***** Data extract

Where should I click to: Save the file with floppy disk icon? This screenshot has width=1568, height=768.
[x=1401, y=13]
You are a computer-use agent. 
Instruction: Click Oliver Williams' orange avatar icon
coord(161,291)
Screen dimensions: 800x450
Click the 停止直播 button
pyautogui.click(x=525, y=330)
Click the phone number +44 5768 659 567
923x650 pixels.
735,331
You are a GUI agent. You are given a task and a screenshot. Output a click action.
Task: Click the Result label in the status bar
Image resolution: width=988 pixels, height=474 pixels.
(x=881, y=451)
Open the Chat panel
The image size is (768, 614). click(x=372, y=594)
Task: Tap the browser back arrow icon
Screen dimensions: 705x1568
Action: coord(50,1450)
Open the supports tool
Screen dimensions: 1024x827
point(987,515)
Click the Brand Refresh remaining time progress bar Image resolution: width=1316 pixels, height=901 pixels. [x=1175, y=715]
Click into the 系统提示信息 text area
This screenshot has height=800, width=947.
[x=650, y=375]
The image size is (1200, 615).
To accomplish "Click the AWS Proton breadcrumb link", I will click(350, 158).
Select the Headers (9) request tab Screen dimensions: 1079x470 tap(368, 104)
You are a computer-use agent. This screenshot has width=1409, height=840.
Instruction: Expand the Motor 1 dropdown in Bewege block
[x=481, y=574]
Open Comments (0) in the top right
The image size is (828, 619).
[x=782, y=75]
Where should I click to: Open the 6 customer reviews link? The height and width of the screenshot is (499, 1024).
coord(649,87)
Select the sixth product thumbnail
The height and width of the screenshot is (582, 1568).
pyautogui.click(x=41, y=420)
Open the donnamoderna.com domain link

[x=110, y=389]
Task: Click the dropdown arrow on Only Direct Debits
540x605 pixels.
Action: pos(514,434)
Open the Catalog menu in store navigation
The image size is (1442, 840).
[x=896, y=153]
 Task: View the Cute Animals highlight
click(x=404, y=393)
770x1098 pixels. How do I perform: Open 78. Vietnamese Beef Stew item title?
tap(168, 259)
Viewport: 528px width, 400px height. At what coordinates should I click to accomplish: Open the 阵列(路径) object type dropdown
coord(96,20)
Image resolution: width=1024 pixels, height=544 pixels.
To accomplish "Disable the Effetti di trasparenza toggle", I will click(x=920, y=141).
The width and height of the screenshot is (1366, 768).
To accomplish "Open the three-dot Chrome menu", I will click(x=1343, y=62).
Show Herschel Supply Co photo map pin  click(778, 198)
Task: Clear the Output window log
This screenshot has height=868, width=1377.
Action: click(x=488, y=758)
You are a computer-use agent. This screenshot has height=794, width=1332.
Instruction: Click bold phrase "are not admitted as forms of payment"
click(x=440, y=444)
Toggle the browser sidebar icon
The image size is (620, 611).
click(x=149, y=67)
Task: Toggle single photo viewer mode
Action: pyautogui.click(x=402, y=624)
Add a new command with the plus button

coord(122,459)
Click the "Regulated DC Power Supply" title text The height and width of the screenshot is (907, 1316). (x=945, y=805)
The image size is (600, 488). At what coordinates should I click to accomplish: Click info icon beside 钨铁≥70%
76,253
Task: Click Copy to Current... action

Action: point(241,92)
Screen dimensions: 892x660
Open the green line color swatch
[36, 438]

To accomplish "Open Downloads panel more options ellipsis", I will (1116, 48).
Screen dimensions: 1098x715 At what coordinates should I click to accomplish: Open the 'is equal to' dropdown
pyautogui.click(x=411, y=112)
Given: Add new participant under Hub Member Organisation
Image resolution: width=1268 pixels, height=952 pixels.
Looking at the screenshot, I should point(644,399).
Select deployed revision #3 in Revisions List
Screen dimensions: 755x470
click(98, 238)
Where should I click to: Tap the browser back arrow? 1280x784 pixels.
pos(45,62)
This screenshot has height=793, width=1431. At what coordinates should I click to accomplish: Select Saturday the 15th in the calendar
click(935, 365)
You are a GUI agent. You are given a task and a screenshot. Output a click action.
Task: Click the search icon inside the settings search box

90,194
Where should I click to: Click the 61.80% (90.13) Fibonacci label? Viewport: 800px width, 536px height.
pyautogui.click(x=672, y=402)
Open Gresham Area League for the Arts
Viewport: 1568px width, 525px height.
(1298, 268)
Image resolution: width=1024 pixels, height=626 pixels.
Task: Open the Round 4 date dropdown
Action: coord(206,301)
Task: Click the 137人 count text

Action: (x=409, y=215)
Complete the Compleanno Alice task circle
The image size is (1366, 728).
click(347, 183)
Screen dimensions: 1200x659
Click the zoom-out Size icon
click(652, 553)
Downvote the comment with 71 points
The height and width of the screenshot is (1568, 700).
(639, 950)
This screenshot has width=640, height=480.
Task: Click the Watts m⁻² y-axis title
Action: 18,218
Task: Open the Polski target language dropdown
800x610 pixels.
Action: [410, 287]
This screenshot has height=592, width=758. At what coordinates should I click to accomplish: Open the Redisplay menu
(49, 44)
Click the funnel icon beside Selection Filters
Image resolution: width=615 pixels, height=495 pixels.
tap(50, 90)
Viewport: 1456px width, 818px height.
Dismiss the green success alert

**********

- **Task brief**:
Each line holding "computer" in the records should be copied out.

- **Response to this task**:
You are a computer-use agent. 
You are a computer-use agent. This screenshot has width=1409, height=840.
You are a computer-use agent. This screenshot has height=794, width=1332.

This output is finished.